The problem:
Your task is to transcribe the entries exactly.

Provided records:
----------
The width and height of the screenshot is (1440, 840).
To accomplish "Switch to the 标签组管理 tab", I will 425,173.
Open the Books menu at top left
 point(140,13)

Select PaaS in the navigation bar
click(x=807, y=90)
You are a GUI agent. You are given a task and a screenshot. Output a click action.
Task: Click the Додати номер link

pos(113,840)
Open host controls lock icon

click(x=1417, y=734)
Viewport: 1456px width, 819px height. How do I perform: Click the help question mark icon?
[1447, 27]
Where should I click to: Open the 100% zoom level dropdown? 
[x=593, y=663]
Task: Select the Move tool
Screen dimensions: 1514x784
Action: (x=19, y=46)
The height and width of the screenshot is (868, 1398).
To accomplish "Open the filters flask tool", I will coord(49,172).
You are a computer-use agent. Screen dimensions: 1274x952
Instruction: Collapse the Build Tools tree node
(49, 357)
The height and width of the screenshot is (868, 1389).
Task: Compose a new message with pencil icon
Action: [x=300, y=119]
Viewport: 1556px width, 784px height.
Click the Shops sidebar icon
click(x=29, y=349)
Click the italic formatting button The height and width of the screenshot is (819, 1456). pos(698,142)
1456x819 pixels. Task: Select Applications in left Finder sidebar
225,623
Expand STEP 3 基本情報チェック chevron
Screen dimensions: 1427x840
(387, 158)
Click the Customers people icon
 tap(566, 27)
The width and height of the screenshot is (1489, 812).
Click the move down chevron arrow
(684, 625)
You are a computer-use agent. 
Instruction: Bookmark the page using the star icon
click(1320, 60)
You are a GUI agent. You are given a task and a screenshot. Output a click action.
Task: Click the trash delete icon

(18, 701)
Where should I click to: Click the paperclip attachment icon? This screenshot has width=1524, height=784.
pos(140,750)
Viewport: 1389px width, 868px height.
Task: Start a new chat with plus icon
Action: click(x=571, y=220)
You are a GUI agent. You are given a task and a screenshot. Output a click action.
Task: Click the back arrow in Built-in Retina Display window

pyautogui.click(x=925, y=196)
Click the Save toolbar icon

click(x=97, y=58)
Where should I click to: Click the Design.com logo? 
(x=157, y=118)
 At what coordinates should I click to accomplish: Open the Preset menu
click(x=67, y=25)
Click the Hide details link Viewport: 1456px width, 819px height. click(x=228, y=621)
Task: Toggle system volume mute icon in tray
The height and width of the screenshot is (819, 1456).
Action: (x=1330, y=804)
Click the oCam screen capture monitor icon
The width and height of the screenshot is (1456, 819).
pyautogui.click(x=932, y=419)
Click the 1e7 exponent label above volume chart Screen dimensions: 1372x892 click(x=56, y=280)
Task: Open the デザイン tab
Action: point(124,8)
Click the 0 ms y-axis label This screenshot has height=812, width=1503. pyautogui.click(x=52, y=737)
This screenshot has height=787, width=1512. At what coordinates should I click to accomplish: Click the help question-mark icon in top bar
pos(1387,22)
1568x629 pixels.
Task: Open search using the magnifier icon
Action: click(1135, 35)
----------
Task response:
The width and height of the screenshot is (1440, 840).
To accomplish "Switch to the 标签组管理 tab", I will 425,173.
Open the Books menu at top left
 point(140,13)

Select PaaS in the navigation bar
click(x=807, y=90)
You are a GUI agent. You are given a task and a screenshot. Output a click action.
Task: Click the Додати номер link

pos(113,840)
Open host controls lock icon

click(x=1417, y=734)
Viewport: 1456px width, 819px height. How do I perform: Click the help question mark icon?
[1447, 27]
Where should I click to: Open the 100% zoom level dropdown? 
[x=593, y=663]
Task: Select the Move tool
Screen dimensions: 1514x784
Action: (x=19, y=46)
The height and width of the screenshot is (868, 1398).
To accomplish "Open the filters flask tool", I will coord(49,172).
You are a computer-use agent. Screen dimensions: 1274x952
Instruction: Collapse the Build Tools tree node
(49, 357)
The height and width of the screenshot is (868, 1389).
Task: Compose a new message with pencil icon
Action: [x=300, y=119]
Viewport: 1556px width, 784px height.
Click the Shops sidebar icon
click(x=29, y=349)
Click the italic formatting button The height and width of the screenshot is (819, 1456). pos(698,142)
1456x819 pixels. Task: Select Applications in left Finder sidebar
225,623
Expand STEP 3 基本情報チェック chevron
Screen dimensions: 1427x840
(387, 158)
Click the Customers people icon
 tap(566, 27)
The width and height of the screenshot is (1489, 812).
Click the move down chevron arrow
(684, 625)
You are a computer-use agent. 
Instruction: Bookmark the page using the star icon
click(1320, 60)
You are a GUI agent. You are given a task and a screenshot. Output a click action.
Task: Click the trash delete icon

(18, 701)
Where should I click to: Click the paperclip attachment icon? This screenshot has width=1524, height=784.
pos(140,750)
Viewport: 1389px width, 868px height.
Task: Start a new chat with plus icon
Action: click(x=571, y=220)
You are a GUI agent. You are given a task and a screenshot. Output a click action.
Task: Click the back arrow in Built-in Retina Display window

pyautogui.click(x=925, y=196)
Click the Save toolbar icon

click(x=97, y=58)
Where should I click to: Click the Design.com logo? 
(x=157, y=118)
 At what coordinates should I click to accomplish: Open the Preset menu
click(x=67, y=25)
Click the Hide details link Viewport: 1456px width, 819px height. click(x=228, y=621)
Task: Toggle system volume mute icon in tray
The height and width of the screenshot is (819, 1456).
Action: (x=1330, y=804)
Click the oCam screen capture monitor icon
The width and height of the screenshot is (1456, 819).
pyautogui.click(x=932, y=419)
Click the 1e7 exponent label above volume chart Screen dimensions: 1372x892 click(x=56, y=280)
Task: Open the デザイン tab
Action: point(124,8)
Click the 0 ms y-axis label This screenshot has height=812, width=1503. pyautogui.click(x=52, y=737)
This screenshot has height=787, width=1512. At what coordinates should I click to accomplish: Click the help question-mark icon in top bar
pos(1387,22)
1568x629 pixels.
Task: Open search using the magnifier icon
Action: click(1135, 35)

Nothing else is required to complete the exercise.